##### Document segment

Gabrielle Lester (also known as Gaby Lester) is an English classical violinist and orchestra leader. She maintains an extensive discography of classical, popular and soundtrack recordings.

Career 
Gaby Lester was born in London, and is recognized for chamber music and as a leader of orchestras in the UK. Lester played principal second violin with the Scottish Chamber Orchestra and The Chamber Orchestra of Europe. She played principal second violin for five years with Sir Simon Rattle and the City of Birmingham Symphony Orchestra with whom she also played solo at the BBC Proms. Lester was the Associate Leader of the Royal Philharmonic Orchestra for five years. She led the Orchestra of the Age of Enlightenment in Das Rheingold at the Proms and has guest-led orchestras including the London Philharmonic Orchestra and the BBC Symphony Orchestra.

##########
##### Collected data

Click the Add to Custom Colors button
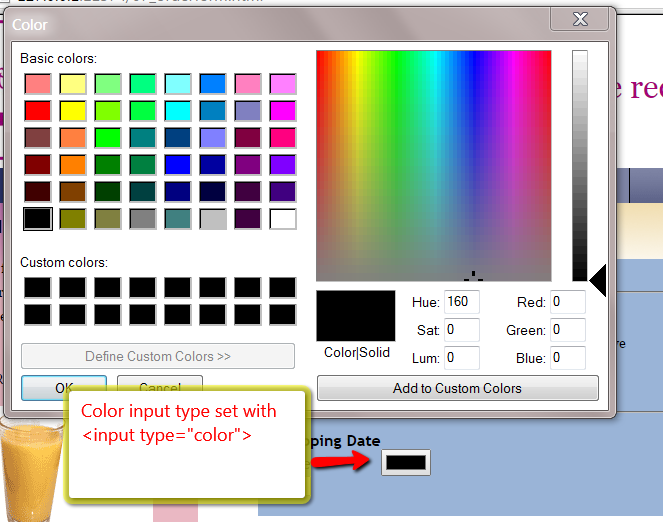 457,388
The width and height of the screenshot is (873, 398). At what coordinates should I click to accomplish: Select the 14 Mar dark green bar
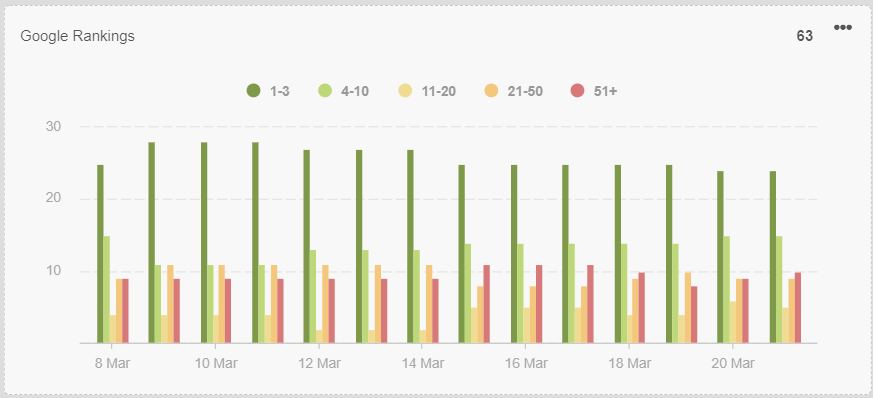[x=410, y=247]
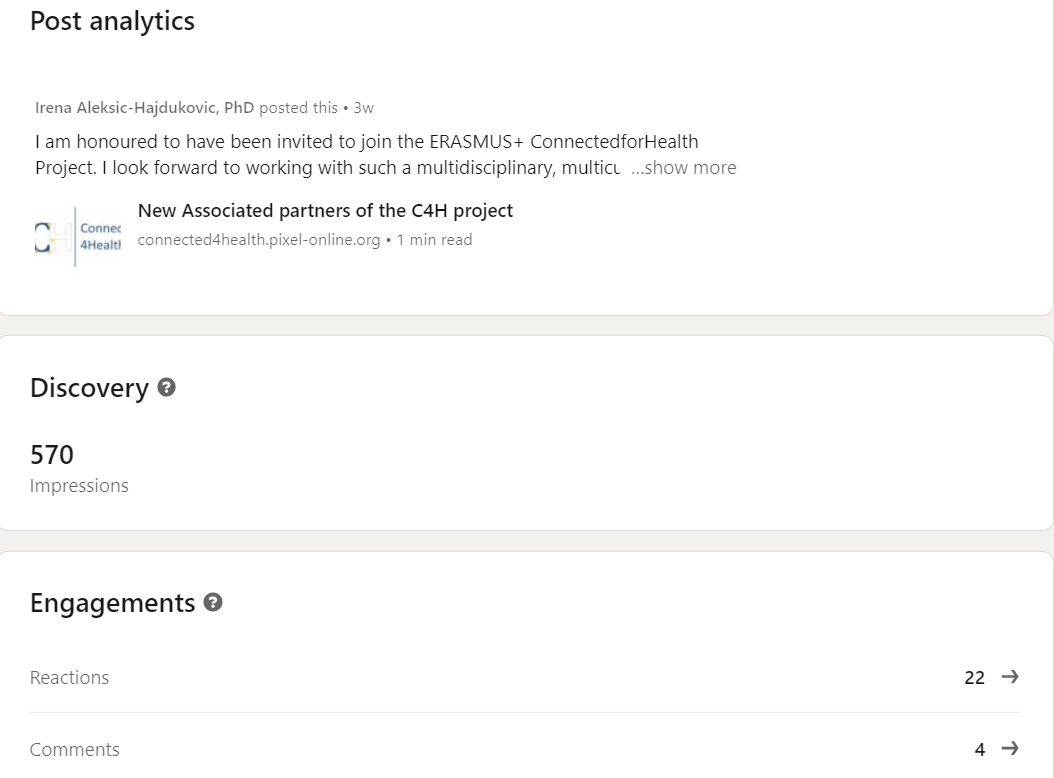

##########

Problem: Revise the stretch of the Gabrielle Lester biography from "Gabrielle Lester (also" through "and soundtrack recordings.", putting "catalog" in place of "discography", and give that stretch back in full.

Exercise solution:
Gabrielle Lester (also known as Gaby Lester) is an English classical violinist and orchestra leader. She maintains an extensive catalog of classical, popular and soundtrack recordings.